I should also add here as other distinguished aspects of the book, the two chapters devoted to David Ferrie and Alton Ochsner. Haslam found the valuable and detailed Southern Research report done on Ferrie. (Southern Research later turned into Wackenhut.) And he builds his chapter on Ferrie largely based on this report. It is quite extensive, going all the way back to Ferrie's teenage years in Cleveland, Ohio. The chapter on Ochsner is also quite good; it is probably the best short essay on him that I have seen. No JFK book can come close to it. Finally, in this new edition, Haslam has added many more illustrations, pictures, and maps that let you visualize his story as he tells it.
On the negative side, I believe Haslam puts too much stock in Judyth Baker. And his epilogue about Oswald, entitled "The Perfect Patsy," is both superfluous and shallow.
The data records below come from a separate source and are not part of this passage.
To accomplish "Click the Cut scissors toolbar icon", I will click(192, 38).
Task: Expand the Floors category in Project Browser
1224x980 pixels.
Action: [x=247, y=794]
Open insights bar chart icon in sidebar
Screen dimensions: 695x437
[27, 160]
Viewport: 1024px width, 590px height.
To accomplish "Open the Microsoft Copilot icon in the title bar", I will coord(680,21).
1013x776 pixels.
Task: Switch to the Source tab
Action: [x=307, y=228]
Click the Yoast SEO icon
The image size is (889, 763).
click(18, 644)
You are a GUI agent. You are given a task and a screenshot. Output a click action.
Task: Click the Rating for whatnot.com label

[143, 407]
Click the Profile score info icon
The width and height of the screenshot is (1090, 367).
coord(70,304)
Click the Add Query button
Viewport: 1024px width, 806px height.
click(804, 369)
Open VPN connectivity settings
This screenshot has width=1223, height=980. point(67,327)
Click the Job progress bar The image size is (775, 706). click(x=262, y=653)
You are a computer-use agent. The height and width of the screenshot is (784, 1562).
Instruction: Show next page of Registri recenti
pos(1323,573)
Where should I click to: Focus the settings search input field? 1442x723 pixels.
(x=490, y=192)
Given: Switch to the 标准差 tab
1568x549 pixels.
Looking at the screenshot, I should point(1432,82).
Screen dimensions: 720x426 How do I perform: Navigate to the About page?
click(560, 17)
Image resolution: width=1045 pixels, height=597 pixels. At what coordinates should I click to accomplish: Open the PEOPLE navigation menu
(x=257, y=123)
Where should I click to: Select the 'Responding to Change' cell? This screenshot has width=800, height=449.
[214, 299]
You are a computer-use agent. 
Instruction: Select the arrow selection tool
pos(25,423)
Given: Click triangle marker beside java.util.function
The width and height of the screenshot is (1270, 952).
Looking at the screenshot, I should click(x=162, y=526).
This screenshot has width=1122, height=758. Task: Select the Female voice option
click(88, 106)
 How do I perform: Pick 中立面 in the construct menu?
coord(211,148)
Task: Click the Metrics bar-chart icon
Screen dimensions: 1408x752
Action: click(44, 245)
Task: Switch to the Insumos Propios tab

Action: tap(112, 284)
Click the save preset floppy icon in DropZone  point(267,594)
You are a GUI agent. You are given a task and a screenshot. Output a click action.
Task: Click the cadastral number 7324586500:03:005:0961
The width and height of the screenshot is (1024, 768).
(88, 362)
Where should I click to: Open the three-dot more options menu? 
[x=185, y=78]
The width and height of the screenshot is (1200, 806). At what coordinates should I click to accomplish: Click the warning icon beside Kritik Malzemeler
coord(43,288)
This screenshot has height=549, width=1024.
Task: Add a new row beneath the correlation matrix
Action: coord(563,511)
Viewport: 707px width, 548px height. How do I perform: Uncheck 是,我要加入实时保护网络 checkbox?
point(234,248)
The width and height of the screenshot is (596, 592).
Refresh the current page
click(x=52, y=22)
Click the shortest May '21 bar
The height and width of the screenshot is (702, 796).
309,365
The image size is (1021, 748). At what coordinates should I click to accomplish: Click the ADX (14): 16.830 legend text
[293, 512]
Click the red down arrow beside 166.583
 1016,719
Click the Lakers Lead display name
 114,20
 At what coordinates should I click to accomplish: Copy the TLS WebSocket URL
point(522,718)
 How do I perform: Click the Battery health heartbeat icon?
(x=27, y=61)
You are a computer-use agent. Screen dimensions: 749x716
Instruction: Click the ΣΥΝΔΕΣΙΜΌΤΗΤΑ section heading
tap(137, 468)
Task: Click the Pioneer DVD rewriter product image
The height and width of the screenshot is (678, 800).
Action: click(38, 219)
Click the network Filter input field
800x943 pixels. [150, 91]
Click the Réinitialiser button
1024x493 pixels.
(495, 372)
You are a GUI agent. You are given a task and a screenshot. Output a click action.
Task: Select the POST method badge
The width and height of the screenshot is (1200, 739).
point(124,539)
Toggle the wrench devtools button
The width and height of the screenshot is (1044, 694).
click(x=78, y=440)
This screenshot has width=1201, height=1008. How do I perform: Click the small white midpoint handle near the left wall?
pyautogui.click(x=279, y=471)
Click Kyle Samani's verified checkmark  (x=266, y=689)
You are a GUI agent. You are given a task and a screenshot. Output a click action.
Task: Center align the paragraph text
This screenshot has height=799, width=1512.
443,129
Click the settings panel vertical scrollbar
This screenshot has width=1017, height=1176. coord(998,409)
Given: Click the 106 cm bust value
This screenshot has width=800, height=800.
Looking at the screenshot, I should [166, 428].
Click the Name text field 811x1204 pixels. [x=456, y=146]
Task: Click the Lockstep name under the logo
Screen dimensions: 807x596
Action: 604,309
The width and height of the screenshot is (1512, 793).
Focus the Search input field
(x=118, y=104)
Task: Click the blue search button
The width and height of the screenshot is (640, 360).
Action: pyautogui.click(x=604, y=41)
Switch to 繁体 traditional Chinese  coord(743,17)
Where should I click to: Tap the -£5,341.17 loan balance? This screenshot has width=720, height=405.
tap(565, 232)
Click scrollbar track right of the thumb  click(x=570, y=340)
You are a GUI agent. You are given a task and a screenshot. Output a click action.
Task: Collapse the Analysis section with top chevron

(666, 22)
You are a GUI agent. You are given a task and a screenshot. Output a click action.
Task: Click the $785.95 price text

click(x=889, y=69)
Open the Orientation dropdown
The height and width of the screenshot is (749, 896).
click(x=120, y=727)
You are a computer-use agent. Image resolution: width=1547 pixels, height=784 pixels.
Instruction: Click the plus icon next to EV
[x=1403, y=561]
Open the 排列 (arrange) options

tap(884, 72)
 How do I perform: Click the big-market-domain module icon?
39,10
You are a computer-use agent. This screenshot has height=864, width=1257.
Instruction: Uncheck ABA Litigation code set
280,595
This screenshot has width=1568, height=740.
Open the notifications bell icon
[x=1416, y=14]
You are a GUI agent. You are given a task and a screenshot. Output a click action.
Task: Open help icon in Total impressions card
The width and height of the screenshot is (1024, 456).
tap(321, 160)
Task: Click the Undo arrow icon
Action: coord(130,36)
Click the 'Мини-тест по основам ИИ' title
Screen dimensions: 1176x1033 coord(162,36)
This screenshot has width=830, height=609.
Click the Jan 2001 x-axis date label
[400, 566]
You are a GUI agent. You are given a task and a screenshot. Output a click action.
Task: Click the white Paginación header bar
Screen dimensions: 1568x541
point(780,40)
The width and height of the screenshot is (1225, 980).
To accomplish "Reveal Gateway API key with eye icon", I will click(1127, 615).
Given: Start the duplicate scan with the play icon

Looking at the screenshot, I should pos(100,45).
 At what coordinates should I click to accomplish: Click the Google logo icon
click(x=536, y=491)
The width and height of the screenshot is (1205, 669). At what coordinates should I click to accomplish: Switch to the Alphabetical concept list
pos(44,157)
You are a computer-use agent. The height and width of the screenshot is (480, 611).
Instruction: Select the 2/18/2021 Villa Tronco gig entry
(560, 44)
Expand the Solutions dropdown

But outside of that, this is quite an interesting, well-organized, and crafted book. Because he was an ordinary citizen working many years after the actual crime, Haslam could not actually solve the mystery of the death of Mary Sherman. But what he has given us is the next best thing: a documented, insightful, and arresting alternative to the unsatisfactory, or missing, official story. Except in this case, that alternative may have huge implications down to the present day. His work deserves attention and accolades.